After I finished high school, I began studying politics at UC Berkeley. Driven by a desire to better understand my own ancestry, I focused on India and South Asia as much as I could. It was during this time that I became more and more committed to the idea that relearning my ancestral language was the key to understanding my ancestral culture. I had the feeling like something had been stripped from me in my childhood years -- my ability to speak with my own people in our own language -- and I wanted that back.
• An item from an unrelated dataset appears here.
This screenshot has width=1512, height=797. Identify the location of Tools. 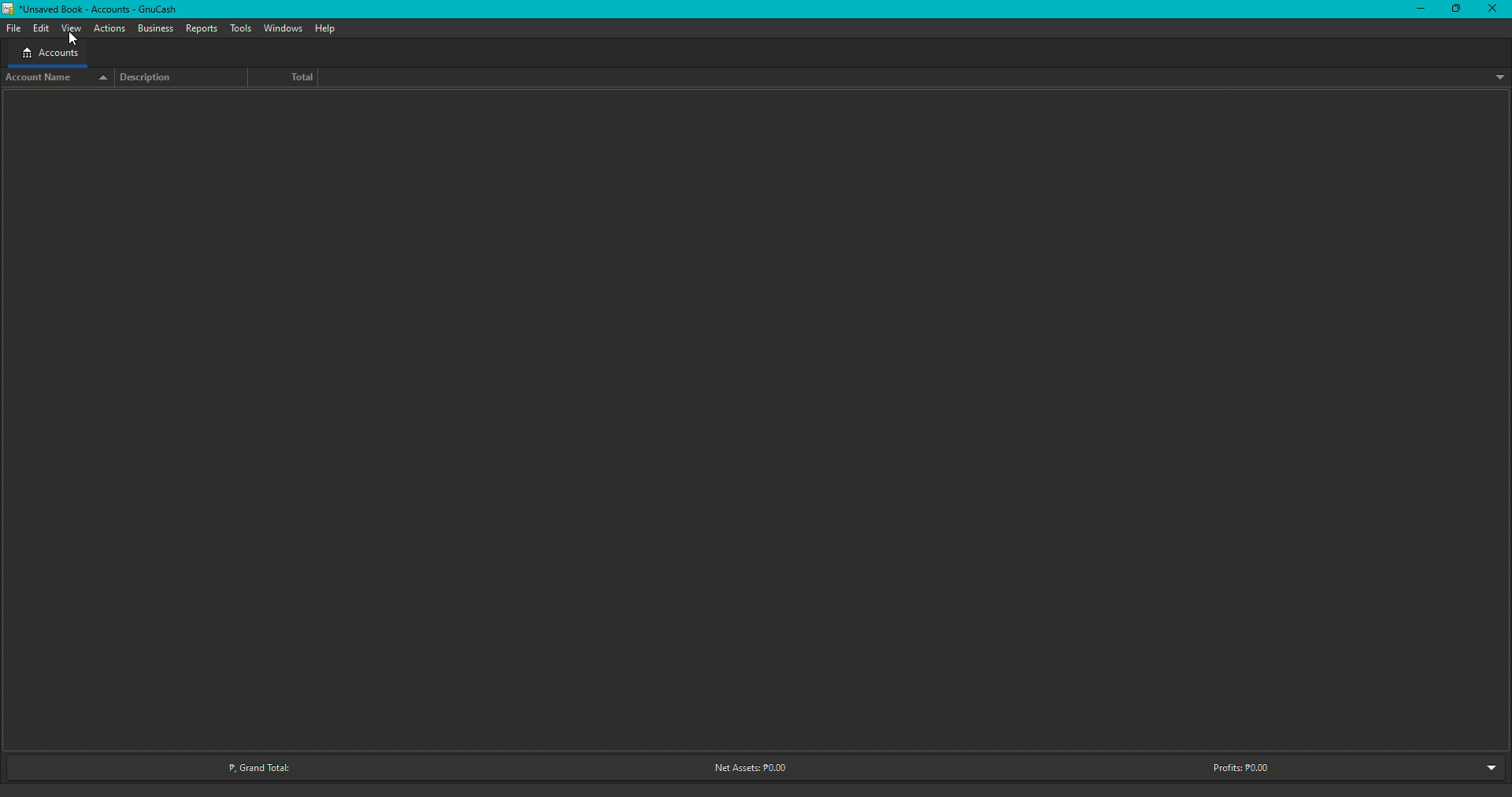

I first went to Landour Language School in 2006 at age 19. I was doing a half-year exchange program with the University of Delhi, and spending a month in Landour was part of the program. At the time, I could understand only very basic conversational Hindi, and I had no knowledge at all about the Devanagri script. I instantly fell in love with the language school and the Mussoorie Hill Station. The people greeted me with all the warmth of small town India. Unlike the capital city of Delhi, anyone you meet on the street in Landour greets you with a warm, "Namaste." I made many friends there.

After one month in Landour and six months at the University of Delhi, I became quite proficient in Hindi. What stayed with me the most were all the deep conversations I had with others in Hindi. I felt I could finally connect with my people on a different level -- like tuning in to a certain frequency.

After graduating from college, I still had the desire to learn even better Hindi. After working for a year, I was able to finance a trip back to Landour in 2010 at age 24. This time I stayed for nearly half a year. Namaste Rohit ji! The whole town of Landour and many in Mussoorie had come to know me. When I wasn't in class, I could be found flipping through my books at local shops, or chatting with some of the many friends I had made on my daily walks around town. I would always make it a point to have conversations every day in Hindi -- that was where the real learning took place. It's difficult for me to express how great it was to be there -- part of a real community. During this time when I was fully immersed in Hindi, even dreaming in Hindi, I felt how the rhythm of the language made the rhythm of my life different. Life was slower and more musical.

In the Hindi language, the words for tomorrow and yesterday are the same world: "kal." This reflects the Indian culture's cyclical view of time, in contrast to the Western conception of time as linear. Indian culture believes in rebirth, not only of people but of the universe itself. This understanding of the universe is conveyed through the very rhythm and tempo of the many languages of India. Just by speaking in Hindi, the very flow of existence is affected.

Language is like a programming for the mind -- it shapes our perception of ourselves and our world. It's a frequency that we can tune in to. As a community, I think the new generation of American-born Indians like myself would greatly benefit from connecting with their culture through language. It has been empowering for me. And I think it would be empowering for any American of immigrant ancestry to maintain this bond with their community.